PNC Financial Services Group has inked a definitive agreement to buy the US unit of Spanish banking group BBVA .
Under the agreement, PNC will pay $11.6bn in cash for the acquisition of BBVA USA Bancshares, including its US banking subsidiary BBVA USA.
The purchase price is nearly 50% of BBVA’s current market capitalisation. It is also 1.34 times the bank’s tangible book value as of September 2020.
PNC anticipates the deal to be nearly 21% accretive to earnings in 2022, adding $86bn of deposits and $66bn of loans.
The merger and integration costs for PNC is expected to be $980m, with cost savings in excess of $900m.
Post-transaction completion, BBVA USA Bancshares will be merged into PNC, and PNC will be the surviving entity.
Similarly, BBVA USA will be merged into PNC Bank and its branches will operate under the PNC Bank name.
Moreover, BBVA USA customers will also be migrated to the PNC platform.

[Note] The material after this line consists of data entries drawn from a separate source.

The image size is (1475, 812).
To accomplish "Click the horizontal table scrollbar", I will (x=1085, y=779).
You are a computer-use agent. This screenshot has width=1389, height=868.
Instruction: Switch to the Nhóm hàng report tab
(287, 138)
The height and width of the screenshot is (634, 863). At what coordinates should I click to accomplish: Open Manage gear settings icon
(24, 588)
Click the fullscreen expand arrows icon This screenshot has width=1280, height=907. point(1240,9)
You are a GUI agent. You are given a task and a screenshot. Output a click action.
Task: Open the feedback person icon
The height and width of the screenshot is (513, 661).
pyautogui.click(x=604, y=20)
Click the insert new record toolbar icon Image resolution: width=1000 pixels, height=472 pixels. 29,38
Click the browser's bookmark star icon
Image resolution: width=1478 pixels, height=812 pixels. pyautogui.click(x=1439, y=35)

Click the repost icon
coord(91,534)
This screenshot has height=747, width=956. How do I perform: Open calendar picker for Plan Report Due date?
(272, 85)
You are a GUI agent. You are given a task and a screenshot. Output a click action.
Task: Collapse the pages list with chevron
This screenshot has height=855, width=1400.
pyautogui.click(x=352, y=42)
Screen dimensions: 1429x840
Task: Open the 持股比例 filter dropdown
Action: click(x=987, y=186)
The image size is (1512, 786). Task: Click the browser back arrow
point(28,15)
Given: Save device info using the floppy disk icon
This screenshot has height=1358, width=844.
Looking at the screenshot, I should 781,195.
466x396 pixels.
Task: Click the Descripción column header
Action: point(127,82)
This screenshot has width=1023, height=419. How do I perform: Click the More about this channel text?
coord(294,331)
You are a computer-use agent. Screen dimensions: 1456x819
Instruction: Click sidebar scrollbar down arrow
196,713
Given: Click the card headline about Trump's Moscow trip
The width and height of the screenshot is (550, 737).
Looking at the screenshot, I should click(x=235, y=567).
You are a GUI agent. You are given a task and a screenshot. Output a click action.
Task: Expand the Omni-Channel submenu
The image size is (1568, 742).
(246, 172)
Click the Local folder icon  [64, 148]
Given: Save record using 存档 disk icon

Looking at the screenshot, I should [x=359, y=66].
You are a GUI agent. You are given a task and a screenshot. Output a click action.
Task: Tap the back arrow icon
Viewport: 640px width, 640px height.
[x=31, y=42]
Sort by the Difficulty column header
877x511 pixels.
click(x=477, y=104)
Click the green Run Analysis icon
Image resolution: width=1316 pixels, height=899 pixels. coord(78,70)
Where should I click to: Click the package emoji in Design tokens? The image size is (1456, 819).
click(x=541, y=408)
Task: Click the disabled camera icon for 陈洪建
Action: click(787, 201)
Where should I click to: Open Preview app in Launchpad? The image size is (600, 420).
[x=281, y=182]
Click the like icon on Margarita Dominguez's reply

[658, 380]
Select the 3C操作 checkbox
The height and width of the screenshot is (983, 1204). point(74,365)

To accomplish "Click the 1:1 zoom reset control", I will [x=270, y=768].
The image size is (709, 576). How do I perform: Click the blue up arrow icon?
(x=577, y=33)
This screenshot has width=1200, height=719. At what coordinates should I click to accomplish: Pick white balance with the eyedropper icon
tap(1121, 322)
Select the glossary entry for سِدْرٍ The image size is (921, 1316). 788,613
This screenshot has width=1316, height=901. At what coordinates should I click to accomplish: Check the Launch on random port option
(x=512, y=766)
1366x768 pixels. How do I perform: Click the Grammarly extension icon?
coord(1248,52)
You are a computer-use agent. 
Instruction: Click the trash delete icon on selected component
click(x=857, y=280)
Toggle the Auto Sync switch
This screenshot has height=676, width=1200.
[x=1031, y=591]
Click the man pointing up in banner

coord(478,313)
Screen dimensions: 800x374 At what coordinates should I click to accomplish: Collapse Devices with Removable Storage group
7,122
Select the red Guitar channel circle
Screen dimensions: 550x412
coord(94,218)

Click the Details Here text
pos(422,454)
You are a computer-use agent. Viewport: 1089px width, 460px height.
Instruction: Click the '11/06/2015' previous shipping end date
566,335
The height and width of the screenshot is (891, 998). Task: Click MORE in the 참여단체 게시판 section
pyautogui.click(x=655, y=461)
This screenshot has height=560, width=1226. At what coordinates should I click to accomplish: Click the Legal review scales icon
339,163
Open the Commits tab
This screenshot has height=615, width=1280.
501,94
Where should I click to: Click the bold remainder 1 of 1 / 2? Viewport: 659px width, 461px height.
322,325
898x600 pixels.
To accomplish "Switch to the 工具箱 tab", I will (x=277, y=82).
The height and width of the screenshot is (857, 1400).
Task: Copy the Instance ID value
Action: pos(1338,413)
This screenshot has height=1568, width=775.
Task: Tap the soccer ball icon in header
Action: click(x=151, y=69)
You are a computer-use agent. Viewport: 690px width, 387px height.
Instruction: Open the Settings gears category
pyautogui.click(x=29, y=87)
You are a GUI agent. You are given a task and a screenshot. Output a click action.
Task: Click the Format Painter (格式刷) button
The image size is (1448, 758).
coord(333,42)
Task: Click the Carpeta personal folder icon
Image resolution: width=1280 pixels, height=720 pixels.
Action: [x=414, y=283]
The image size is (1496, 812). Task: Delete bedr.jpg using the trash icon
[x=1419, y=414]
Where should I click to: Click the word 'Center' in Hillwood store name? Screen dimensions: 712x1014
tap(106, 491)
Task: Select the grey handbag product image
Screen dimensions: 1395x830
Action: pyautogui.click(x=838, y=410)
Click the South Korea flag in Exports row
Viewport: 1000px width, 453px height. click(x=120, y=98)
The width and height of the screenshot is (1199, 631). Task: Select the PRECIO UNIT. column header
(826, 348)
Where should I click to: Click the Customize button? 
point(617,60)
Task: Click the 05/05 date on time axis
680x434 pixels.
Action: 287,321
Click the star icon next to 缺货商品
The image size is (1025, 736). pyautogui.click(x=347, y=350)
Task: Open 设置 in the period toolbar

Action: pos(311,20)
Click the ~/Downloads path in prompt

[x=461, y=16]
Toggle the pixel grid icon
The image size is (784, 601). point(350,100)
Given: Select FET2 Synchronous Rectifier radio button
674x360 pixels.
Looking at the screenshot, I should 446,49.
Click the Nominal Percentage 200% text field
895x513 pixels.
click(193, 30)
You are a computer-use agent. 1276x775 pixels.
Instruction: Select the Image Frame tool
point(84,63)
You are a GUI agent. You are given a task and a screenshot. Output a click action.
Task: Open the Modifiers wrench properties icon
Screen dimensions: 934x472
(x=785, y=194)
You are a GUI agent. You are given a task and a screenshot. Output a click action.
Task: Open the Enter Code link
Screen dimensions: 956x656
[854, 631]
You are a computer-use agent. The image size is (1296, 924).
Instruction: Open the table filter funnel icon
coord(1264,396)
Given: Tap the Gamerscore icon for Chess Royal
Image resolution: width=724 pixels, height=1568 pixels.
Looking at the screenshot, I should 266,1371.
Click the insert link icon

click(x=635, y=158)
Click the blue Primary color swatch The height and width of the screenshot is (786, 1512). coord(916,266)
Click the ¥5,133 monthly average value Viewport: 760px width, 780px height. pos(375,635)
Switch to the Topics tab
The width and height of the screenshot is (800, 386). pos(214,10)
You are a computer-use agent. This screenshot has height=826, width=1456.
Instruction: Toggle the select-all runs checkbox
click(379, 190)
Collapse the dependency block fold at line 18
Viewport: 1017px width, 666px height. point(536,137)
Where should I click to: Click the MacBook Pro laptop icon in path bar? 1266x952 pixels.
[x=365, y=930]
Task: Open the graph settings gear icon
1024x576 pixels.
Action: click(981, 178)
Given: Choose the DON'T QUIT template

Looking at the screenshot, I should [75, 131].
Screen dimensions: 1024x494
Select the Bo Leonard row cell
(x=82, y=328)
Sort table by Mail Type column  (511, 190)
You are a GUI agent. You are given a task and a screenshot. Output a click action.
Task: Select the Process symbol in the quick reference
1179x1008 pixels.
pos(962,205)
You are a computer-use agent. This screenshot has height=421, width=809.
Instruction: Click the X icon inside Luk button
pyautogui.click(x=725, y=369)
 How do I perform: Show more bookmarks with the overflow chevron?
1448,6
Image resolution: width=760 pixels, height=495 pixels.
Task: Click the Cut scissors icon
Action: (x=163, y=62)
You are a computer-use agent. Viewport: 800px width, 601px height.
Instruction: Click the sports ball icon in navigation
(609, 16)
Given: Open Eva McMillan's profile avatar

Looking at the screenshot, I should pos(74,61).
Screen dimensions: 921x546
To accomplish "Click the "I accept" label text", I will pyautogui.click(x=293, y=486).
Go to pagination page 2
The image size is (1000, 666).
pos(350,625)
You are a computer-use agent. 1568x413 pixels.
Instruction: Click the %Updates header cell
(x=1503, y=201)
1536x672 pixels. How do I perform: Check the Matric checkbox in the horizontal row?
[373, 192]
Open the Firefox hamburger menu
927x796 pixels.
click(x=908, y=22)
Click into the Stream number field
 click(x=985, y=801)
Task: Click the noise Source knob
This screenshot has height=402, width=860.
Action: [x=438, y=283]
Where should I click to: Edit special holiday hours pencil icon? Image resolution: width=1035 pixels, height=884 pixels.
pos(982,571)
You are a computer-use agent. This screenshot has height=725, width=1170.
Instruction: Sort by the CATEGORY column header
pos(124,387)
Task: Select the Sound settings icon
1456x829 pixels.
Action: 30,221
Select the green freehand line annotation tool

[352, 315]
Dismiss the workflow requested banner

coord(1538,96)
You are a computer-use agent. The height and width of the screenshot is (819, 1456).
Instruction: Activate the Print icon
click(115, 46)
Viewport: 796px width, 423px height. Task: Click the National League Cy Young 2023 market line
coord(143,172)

The deal has been approved by the two companies’ boards of directors.
BBVA Securities, Propel Venture Partners Fund I, LP and BBVA Processing Services are not a part of the acquisition.
Texas-based BBVA USA Bancshares has $104bn in total assets, with its banking subsidiary BBVA USA providing commercial and retail banking services to customers.
It operates 637 branches in Texas, Alabama, Arizona, California, Florida, Colorado and New Mexico.
By merging with PNC, the lender will have a presence in 29 out of 30 markets across the US.
The deal is expected to complete in mid-2021, subject to the receipt of regulatory approvals.
PNC chairman, president and CEO William Demchak said: “Our acquisition of BBVA USA will accelerate our growth trajectory and drive long-term shareholder value through a strategic deployment of the proceeds from the sale of our BlackRock investment.
“This transaction is an opportunity to navigate our future from a position of strength, accelerating PNC’s national expansion strategy while drawing on our experience as a disciplined acquirer.”
BBVA group executive chairman Carlos Vila said: “This is a very positive transaction for all sides. The deal enhances our already strong financial position.
“We will have ample flexibility to profitably deploy capital in our markets strengthening our long-term growth profile and supporting economies in the recovery phase, and to increase distributions to shareholders.”